Ketchup Bottles & The Physicality Of Design

At lunch earlier today I snapped a picture of the top of a Heinz ketchup bottle.

Heinz Ketchup bottle cap

It's not remarkable, but it caught my eye because the look of the embossed text in the cap is exactly the look that so many designers are trying to replicate these days, myself included. What look is that?

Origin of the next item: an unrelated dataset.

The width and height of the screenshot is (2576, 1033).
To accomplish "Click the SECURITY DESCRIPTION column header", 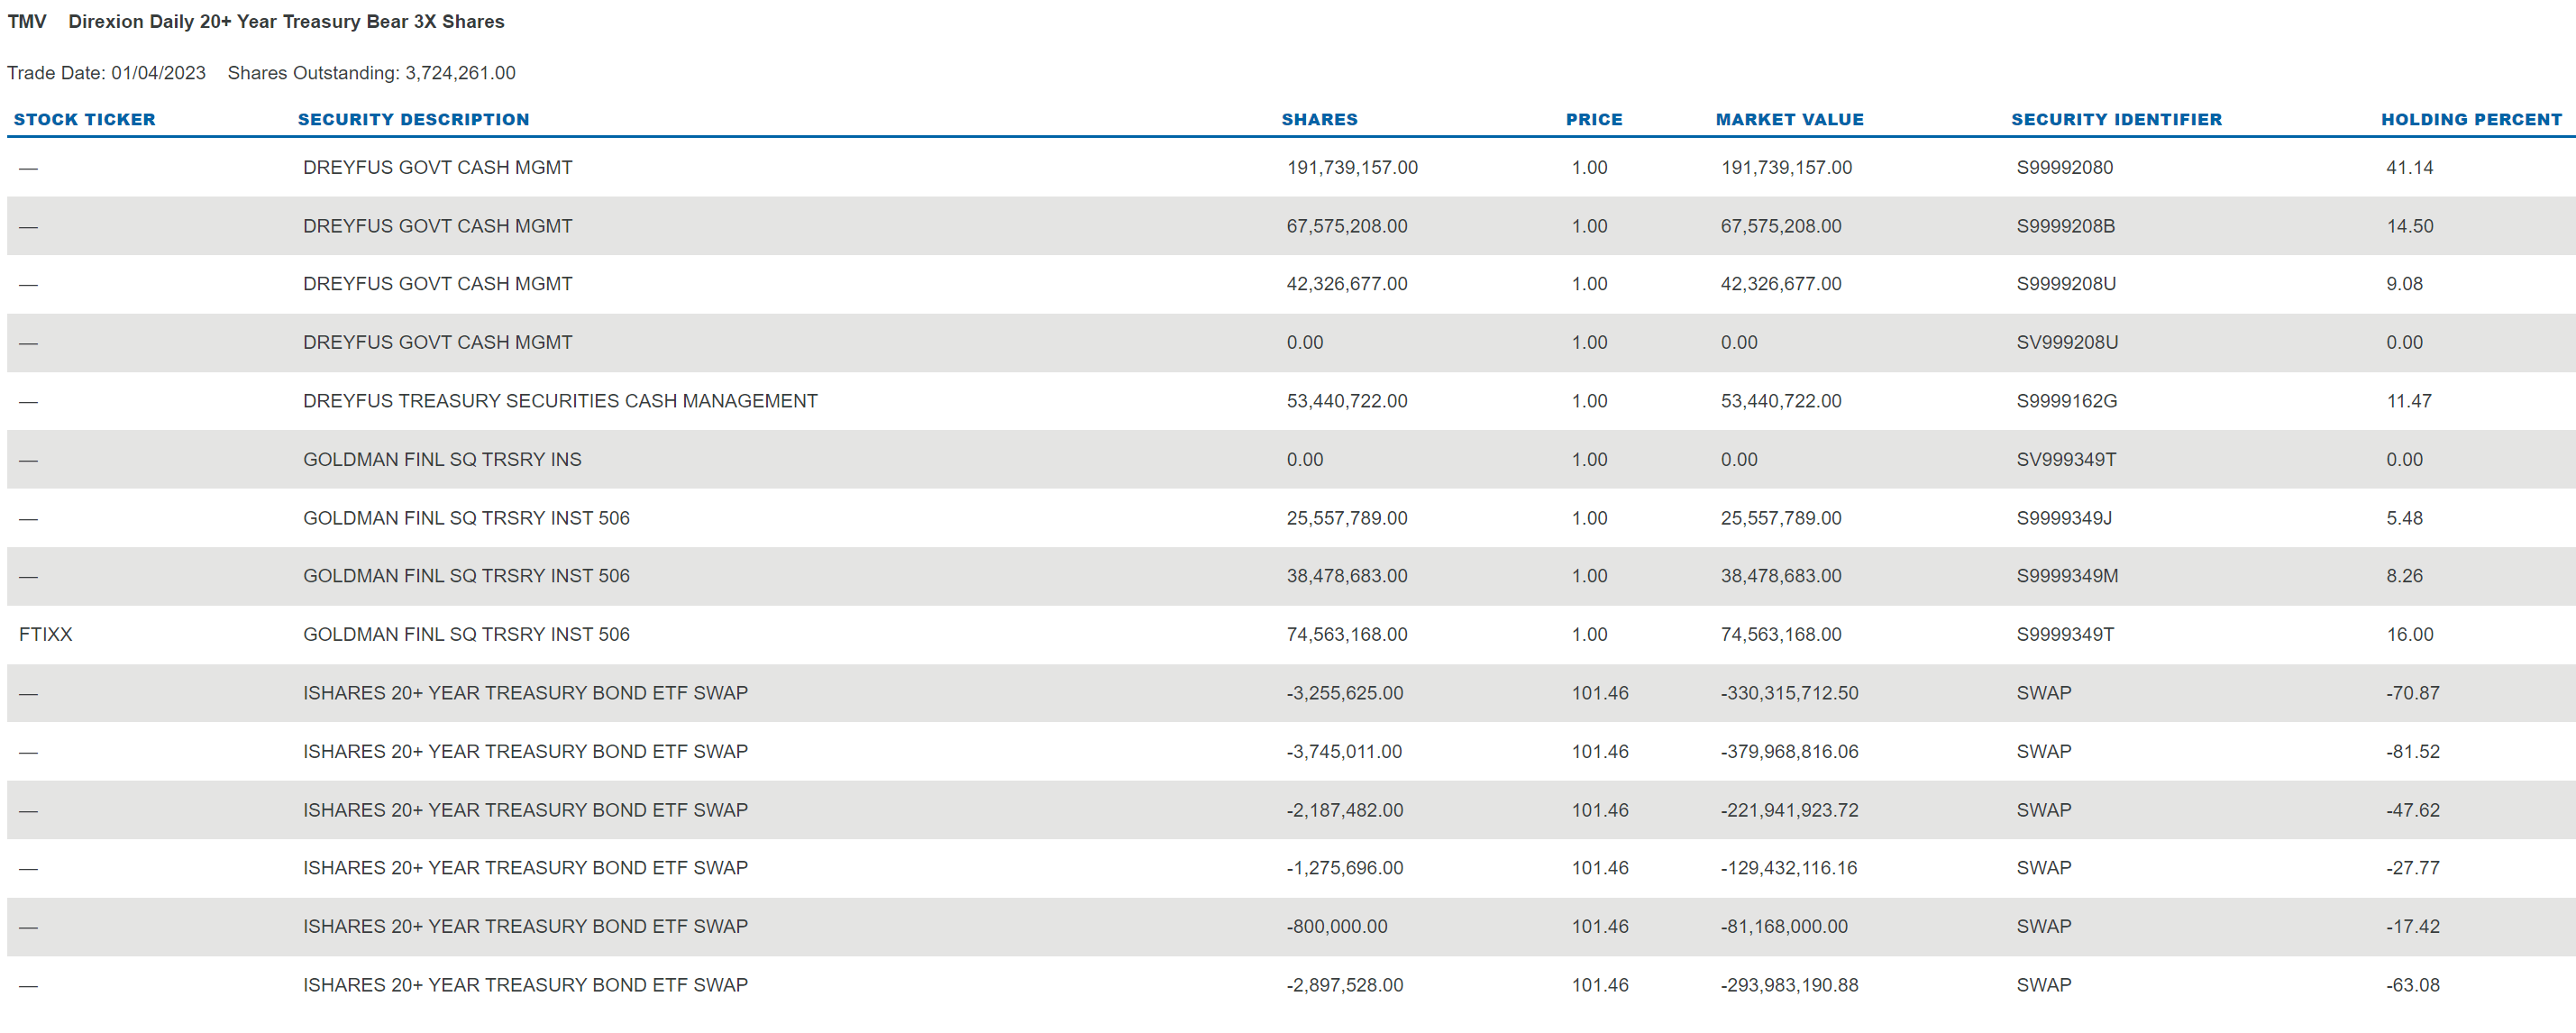I will [x=413, y=119].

The emulation of physicality.

A current trend in the design of digital interfaces is to subtly hint that the objects on the screen have weight, volume and surface undulations like they would if they were manufactured and held up in front of you. This is why Apple puts defined, shiny gloss lines on buttons and toolbars: because they're emulating a plastic lens shape and how lenses interact with light. Lenses refract light in precise ways and the specific coloring, gradients and glows used in iOS toolbars and buttons were put there specifically to make them look more like a long, plastic convex-on-both-sides piece of glass instead of just pixels on a screen.

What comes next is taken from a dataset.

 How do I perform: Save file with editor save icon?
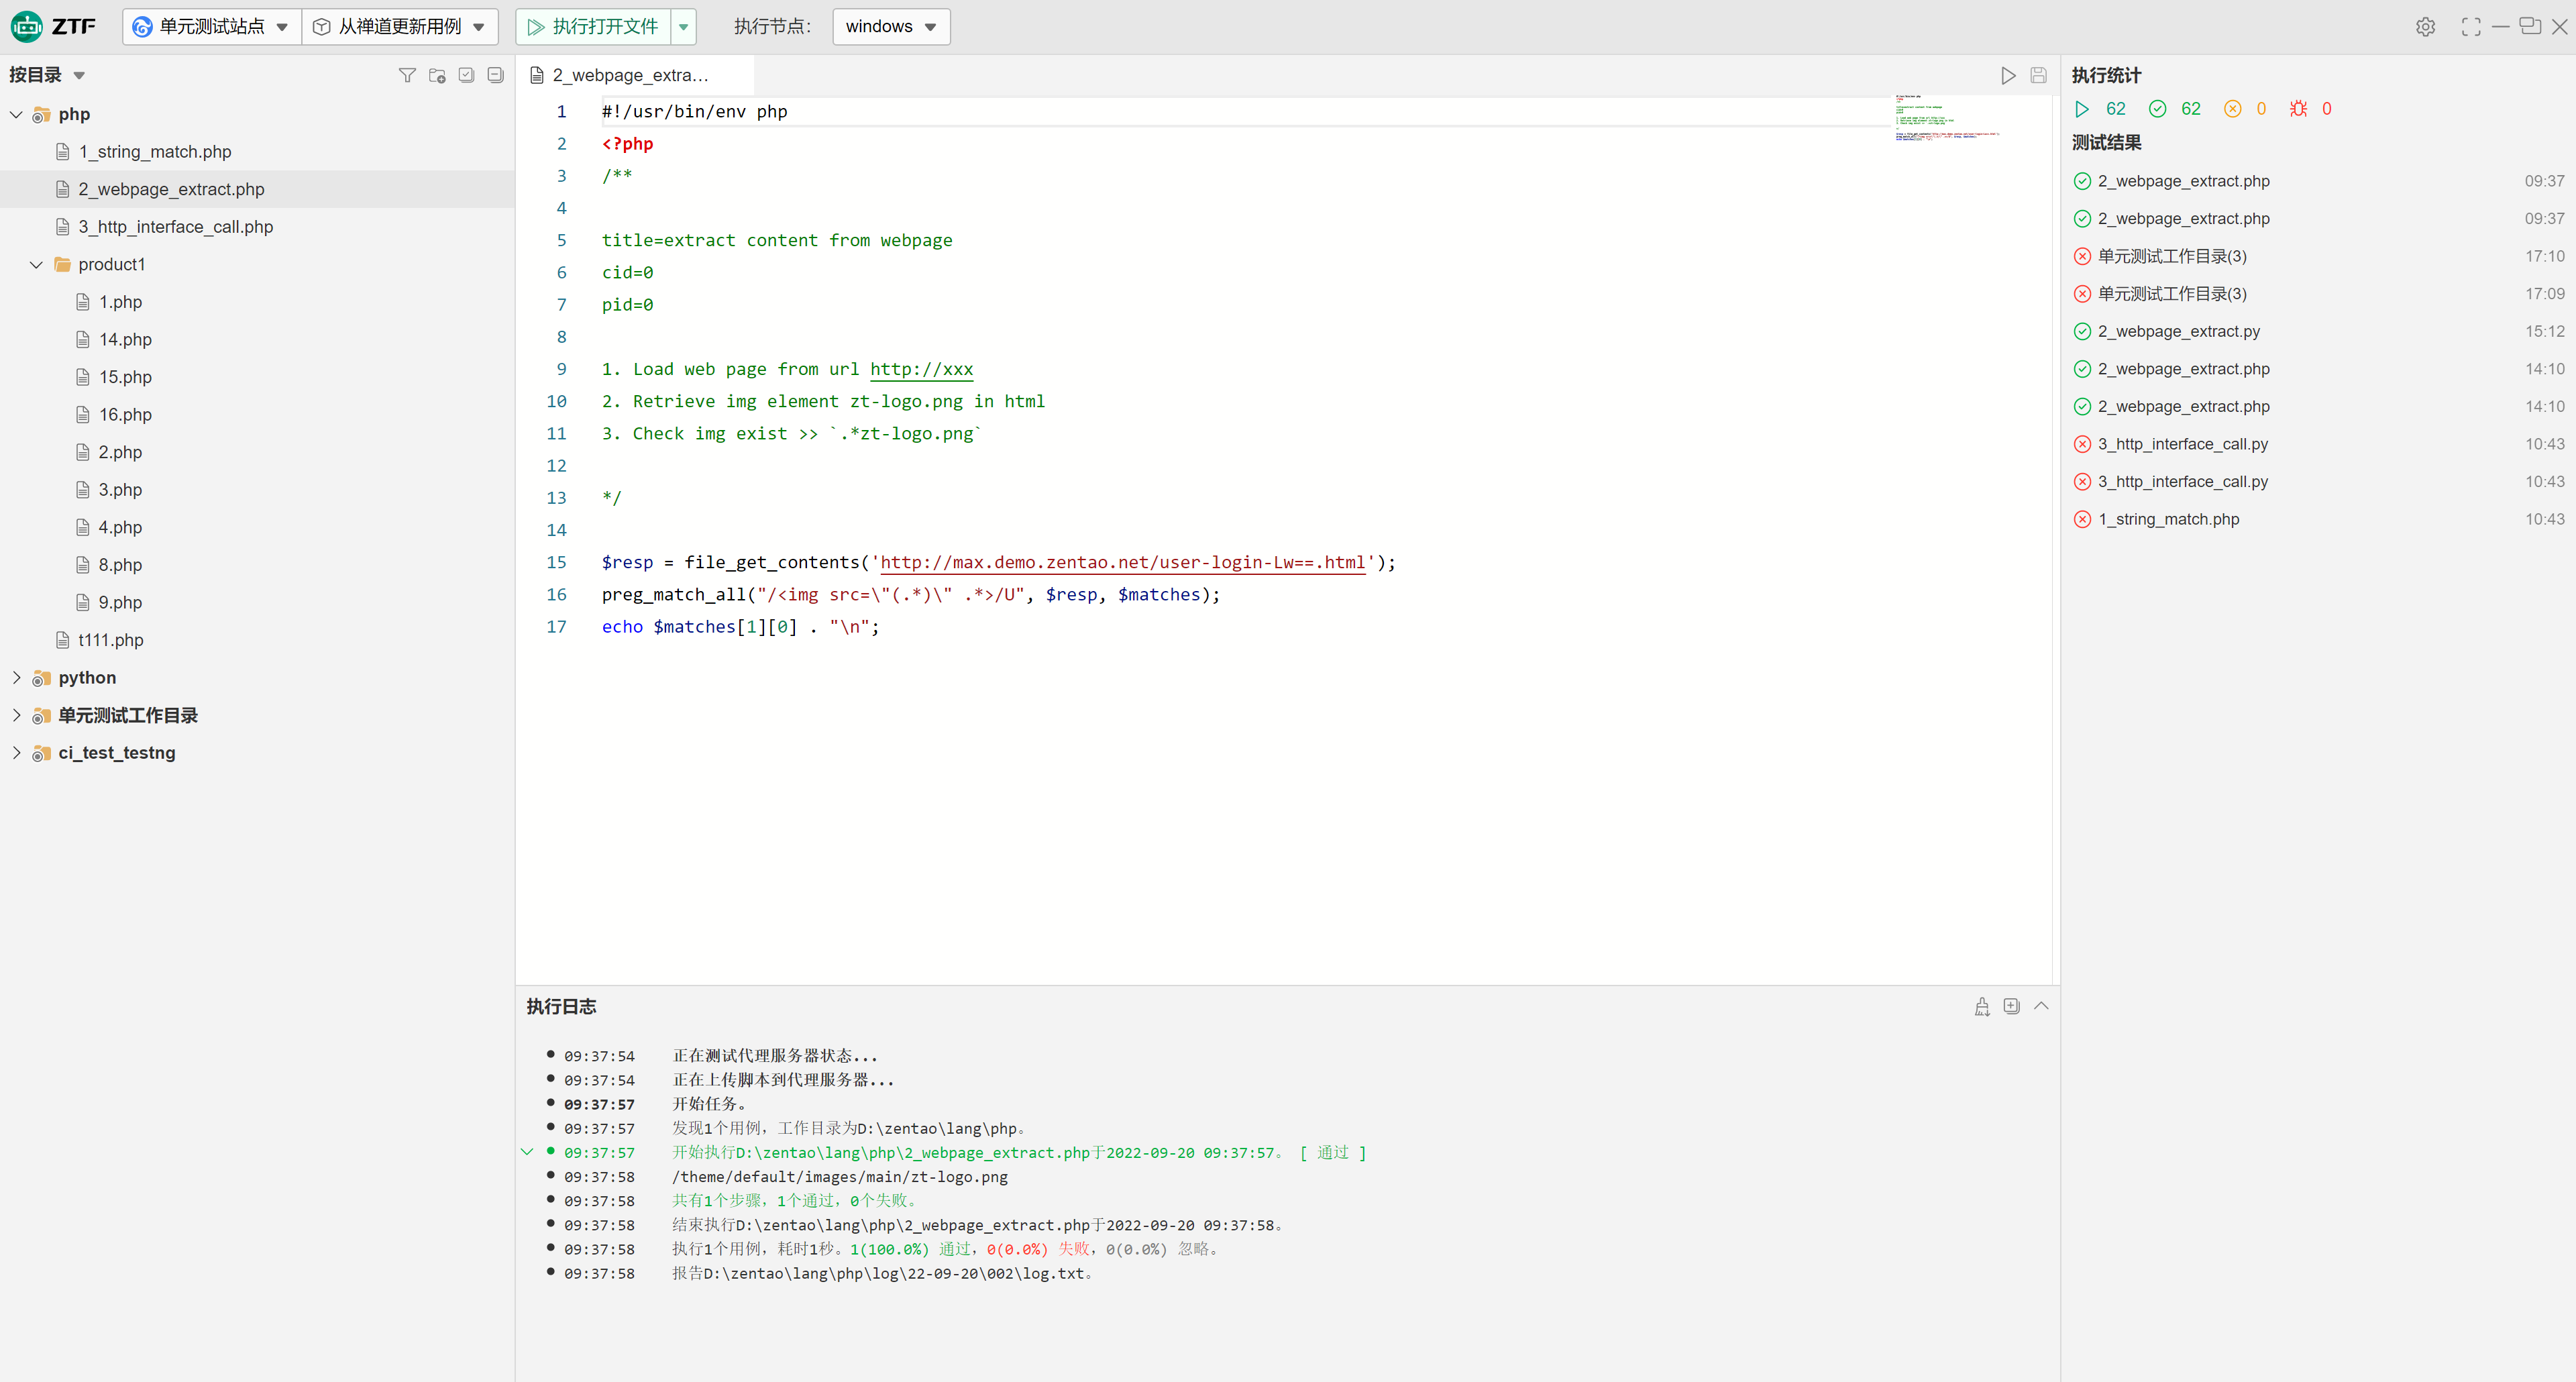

Imagine if the iPhone's interface were manufactured and put up on a wall. There'd be realistic textures like linen, leather, shiny plastic and matte aluminum. These textures wouldn't all sit at the same distance from the surface, they'd be staggered — some elements indented, some elements poking out — because the real world isn't flat. Everything is either convex or concave, shadowed or highlighted. Just look at how many angles and surfaces a simple light switch has. Convex, bubbled text that casts a shadow. Indented, shadowed crevices. Light-to-dark gradients on surfaces.

Light switch

And people all over are putting realistic switches into digital interfaces. They're trying to emulate the highlights, shadows and gradients that a real switch has when lit from above. Indented buttons, convex panels, glossy shines, textured mattes, embossed text, and it goes on. These are the elements that interface designers use to make their products appear touchable, tactile and hefty.

Now this physical emulation of real objects can be taken too far, but just like with everything else, moderation is the key. Some of the top apps in the App Store use these exact techniques to great effect. The leather and embossed buttons in Camera+. The indented and matte tweet actions row in Tweetbot. The textured opening screen of Path. You may not immediately notice these little details, but they make digital interfaces appear more valuable, like little hand-crafted executive paperweights: expensive, heavy and solid.

The pixel-perfect emulation of physical surfaces and lighting in a digital interface is the secret weapon of interface designers. Little touches like panels that are slightly indented and shadowed, subtle cloth-like texturing, and white highlights on embossed label text may not be immediately perceptible, but they add a richness to the overall experience that most apps just don't have.